━━━━━ Fragmento del documento ━━━━━

Primero fue incredulidad. “Somos un país tan lejos de todo, aquí no llega”, “esto de estar al sur del mundo tiene sus ventajas”… Después, esa sensación como de una cierta inmunidad mágica: “A los míos no”. Pero la ola comenzó a llegar cada vez más cerca. Ya no es solo China, es también Europa, tan fuerte y admirada… Se cierran fronteras, se encierra la gente, y mi hija estudiando en París… ¡Maldito virus!
Y, en lo que pareció un instante, llegó aquí, a esta sociedad ya golpeada. Se apareció el pánico.
En mi mente comenzaron a pasar imágenes como en una película. Personas deambulando a tropezones, golpeándose con los postes. Sumidas en su propia oscuridad, las abandonaban a su suerte en un hacinamiento enclaustrado. En la historia de José Saramago lo que se contagia es la ceguera. “Creo que nos quedamos ciegos, creo que estamos ciegos, ciegos que ven, ciegos que viendo, no ven”, escribe el nobel en su “Ensayo sobre la Ceguera”.
Y me invadió una tristeza profunda, por todo y por todos. Pero duró poco, porque desde ventanas y balcones surgieron los cantos, los bailes y las bromas para levantarse el ánimo. A “¿Lo ves? Lo veo” incluso jugaban, a gritos, los vecinos en una ciudad de España, obligados a encerrarse. Escuché el eco de los aplausos que estallaron entre edificios y calles en muchos lugares del globo, agradeciendo a quienes cuidan a los enfermos.
Las vilipendiadas redes sociales, que tantos mensajes agrios transportan, ahora son un buen mensajero. Nos acercan imágenes lejanas de cómo la humanidad aparece cuando un insignificante microbio detiene el tiempo, los hábitos y la costumbre.
El virus obliga a alejarse de los otros, a no tocarse, a no abrazarse. Algo que las sociedades modernas ya practican —pienso— no debería costar tanto. Hace tiempo que muchos dejaron de ver al otro. En la calle, en el auto, en la micro; cada uno en lo suyo. ¡Qué contradicción! Ahora cuesta tanto no tener a la mano el calor de la cercanía.
Y sí, no soy ingenua, el virus también estimula en otros tantos una fiebre de irresponsabilidad y egoísmo. Como los que no cumplen la cuarentena porque no se sienten enfermos. Los vemos también en los supermercados, en las farmacias; actitudes conocidas que parecen ser costumbre.

━━━━━ Datos para analizar ━━━━━

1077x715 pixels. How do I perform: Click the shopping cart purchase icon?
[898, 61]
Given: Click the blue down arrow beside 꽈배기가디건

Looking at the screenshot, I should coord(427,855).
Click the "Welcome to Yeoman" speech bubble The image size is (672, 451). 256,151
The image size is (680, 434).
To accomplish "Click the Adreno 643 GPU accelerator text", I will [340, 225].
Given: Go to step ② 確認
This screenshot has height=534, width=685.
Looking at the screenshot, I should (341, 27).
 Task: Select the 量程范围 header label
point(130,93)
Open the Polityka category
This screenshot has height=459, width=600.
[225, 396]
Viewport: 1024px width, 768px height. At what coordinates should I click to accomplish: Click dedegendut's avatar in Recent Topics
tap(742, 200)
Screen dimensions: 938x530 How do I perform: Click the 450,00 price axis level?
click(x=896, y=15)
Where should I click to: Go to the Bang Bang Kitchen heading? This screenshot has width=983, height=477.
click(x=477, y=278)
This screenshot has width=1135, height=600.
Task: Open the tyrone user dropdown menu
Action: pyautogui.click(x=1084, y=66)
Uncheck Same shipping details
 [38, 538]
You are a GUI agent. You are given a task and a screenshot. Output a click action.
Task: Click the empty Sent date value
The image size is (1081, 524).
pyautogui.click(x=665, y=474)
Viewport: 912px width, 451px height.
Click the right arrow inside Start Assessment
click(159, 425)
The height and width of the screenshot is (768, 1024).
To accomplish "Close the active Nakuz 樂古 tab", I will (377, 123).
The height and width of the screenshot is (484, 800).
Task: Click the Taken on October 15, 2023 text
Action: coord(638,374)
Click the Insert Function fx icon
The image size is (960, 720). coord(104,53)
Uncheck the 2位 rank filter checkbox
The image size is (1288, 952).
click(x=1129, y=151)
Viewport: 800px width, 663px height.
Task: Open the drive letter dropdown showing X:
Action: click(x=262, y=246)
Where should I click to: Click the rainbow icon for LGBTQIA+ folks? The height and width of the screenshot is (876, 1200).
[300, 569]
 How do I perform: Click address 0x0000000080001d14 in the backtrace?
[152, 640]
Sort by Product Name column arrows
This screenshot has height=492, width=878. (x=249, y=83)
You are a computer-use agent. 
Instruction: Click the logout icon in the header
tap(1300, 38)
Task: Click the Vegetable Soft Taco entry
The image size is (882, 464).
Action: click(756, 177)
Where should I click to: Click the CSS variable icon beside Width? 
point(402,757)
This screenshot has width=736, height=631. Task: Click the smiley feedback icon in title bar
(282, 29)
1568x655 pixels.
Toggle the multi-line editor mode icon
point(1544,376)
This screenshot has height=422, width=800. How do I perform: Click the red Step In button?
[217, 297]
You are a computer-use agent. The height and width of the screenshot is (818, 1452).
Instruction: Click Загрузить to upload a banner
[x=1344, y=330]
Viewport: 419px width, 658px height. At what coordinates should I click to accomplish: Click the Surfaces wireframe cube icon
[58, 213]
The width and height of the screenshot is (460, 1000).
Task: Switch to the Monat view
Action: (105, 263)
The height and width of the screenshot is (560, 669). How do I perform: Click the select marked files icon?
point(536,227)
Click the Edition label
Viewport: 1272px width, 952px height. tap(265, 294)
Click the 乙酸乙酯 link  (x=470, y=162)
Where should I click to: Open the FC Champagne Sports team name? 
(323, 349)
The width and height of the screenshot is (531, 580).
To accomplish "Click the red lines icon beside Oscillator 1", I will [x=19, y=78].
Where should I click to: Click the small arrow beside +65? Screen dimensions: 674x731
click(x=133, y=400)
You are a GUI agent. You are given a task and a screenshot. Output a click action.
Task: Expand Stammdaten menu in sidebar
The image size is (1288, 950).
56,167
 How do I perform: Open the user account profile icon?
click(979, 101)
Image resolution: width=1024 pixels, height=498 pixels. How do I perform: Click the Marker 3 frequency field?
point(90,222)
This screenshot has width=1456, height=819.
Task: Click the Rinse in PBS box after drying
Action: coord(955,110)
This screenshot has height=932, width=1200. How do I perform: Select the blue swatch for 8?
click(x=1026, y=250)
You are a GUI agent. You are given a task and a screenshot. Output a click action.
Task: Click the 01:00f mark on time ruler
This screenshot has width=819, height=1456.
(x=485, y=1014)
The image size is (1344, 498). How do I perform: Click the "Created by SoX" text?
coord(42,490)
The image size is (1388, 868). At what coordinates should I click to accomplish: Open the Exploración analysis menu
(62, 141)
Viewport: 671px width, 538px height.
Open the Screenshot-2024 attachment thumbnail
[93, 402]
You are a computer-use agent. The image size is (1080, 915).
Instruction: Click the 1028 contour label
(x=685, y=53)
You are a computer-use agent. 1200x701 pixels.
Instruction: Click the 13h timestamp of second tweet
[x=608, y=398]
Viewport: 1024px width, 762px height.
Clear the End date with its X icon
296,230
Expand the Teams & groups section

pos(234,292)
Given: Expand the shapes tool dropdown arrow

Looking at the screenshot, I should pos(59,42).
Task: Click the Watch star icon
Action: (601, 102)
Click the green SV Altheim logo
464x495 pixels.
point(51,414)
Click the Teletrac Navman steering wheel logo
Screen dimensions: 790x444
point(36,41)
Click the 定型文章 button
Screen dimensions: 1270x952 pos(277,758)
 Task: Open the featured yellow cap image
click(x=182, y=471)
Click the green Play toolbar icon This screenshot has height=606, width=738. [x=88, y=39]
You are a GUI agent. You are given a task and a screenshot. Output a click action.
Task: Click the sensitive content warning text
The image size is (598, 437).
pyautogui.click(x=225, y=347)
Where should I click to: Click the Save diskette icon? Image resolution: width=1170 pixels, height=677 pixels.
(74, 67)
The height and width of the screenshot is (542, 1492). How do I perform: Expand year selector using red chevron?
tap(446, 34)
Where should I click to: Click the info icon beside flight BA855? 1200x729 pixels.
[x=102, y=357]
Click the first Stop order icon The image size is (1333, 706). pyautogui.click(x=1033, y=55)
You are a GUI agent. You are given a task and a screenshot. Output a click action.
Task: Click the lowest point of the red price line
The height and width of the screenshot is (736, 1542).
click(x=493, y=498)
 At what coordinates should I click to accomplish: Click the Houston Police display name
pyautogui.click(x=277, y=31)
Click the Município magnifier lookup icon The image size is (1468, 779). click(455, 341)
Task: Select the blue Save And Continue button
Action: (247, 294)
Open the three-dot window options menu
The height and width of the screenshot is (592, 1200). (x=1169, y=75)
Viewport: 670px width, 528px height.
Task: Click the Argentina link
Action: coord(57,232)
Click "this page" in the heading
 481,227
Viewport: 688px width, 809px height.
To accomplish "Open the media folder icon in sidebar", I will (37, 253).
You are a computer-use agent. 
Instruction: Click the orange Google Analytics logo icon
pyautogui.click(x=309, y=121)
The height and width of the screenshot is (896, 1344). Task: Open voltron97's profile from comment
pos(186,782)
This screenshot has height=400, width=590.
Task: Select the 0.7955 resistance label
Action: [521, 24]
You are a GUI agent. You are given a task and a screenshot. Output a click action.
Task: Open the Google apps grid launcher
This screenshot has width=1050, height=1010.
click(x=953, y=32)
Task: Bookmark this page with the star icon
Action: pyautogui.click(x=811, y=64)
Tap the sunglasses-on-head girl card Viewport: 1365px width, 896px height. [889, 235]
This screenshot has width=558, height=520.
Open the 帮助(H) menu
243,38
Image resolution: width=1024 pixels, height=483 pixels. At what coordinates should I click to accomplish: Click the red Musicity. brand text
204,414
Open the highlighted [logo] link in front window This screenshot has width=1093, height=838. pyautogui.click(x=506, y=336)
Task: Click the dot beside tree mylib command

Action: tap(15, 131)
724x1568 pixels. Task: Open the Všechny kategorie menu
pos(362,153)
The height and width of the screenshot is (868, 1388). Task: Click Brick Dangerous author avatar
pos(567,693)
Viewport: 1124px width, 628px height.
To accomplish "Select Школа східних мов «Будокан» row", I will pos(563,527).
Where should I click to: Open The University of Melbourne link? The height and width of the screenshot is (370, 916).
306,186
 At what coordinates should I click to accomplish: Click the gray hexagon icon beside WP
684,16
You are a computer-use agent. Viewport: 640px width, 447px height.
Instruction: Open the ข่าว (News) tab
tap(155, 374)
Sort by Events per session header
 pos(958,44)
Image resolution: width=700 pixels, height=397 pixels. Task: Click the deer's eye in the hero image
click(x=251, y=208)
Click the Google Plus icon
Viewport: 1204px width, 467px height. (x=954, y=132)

━━━━━

En el texto sobre el virus, ¿qué obra de José Saramago se cita? Los ítems provienen de otra fuente.

Solución: "Ensayo sobre la Ceguera".